I dated a pretty boy twice. They hogged the mirror, used more "products" than I have EVER used and gave me reason to wonder if metrosexual was hiding something deeper, darker in their past.
I've dated (1)/married(1) guys that made fun of my being a veggie girl. I know. I should have held a pillow over their head in while they were sleeping. I thought about it...a lot. I mean threatening to eat a bleeding hamburger in front of me just incites me to help make YOU that bleeding hamburger. I didn't threaten to throw salads and tofu patties at them but perhaps I should have.
I've dated/married snorers and it didn't bother me (sorry Tall Girl).
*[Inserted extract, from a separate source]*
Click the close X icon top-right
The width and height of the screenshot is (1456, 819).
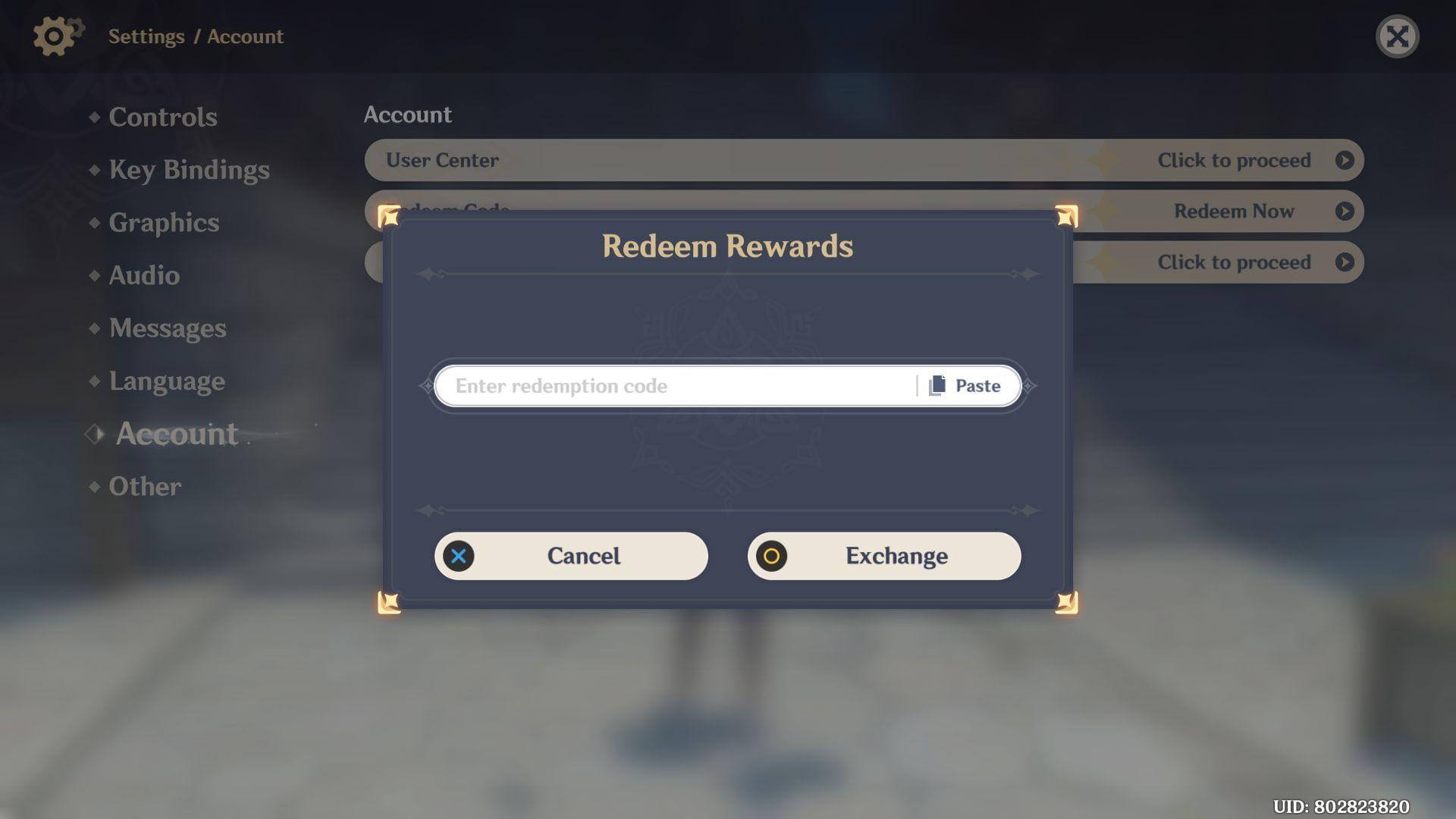[1397, 36]
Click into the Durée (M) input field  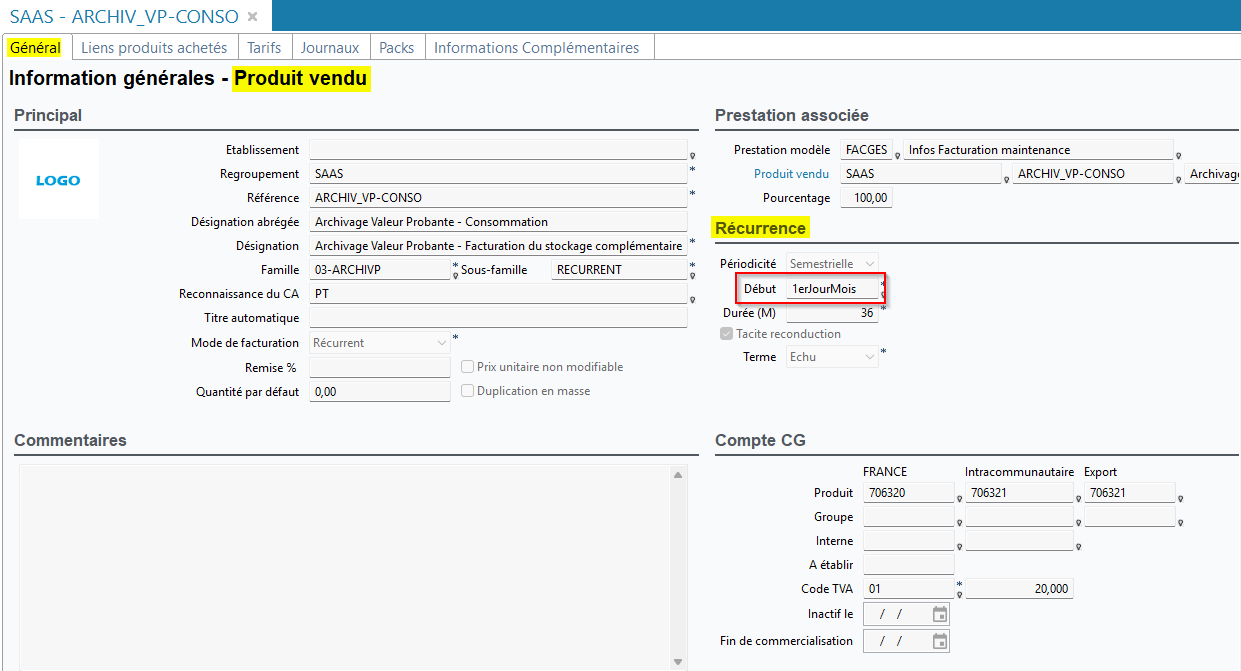pyautogui.click(x=831, y=313)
However, people that talk AND walk in their sleep freak me out. And, I won't tell you what else this particular guy did in his sleep cause I was starting to enjoy it....UNTIL I REALIZED HE WAS FREAKIN SLEEP!!!! Wake up for that dude!
I say all of this for my good friend VA Girl (Yea! Now you have a name!). You asked me if you were being too picky and would it be wrong to break if off with him. Yes, you can be picky but I don't think you are being picky. Yes, you can break it off with him. I just think that latex man is not right for you. (No, I will not explain that one even though it is so funny it will make you pee your pants). He seems nice when I've talked to him but I think you are not the type of woman he needs (I think there are some bunny ranches in Nevada he can go to or he can look on Cr@igslist).
It's ok to not like stuff about him and use that as your excuse to say, "It's not me, it's you." You gave him 6 months and you don't feel for him the way he and his bag of latex tricks feel about you. If you continue this relationship, you'll just gather more reasons to stab him in his sleep later.
And I don't have bail money. I have to save for summer camp for The Princess. BUT, I will put $10 on your commissary.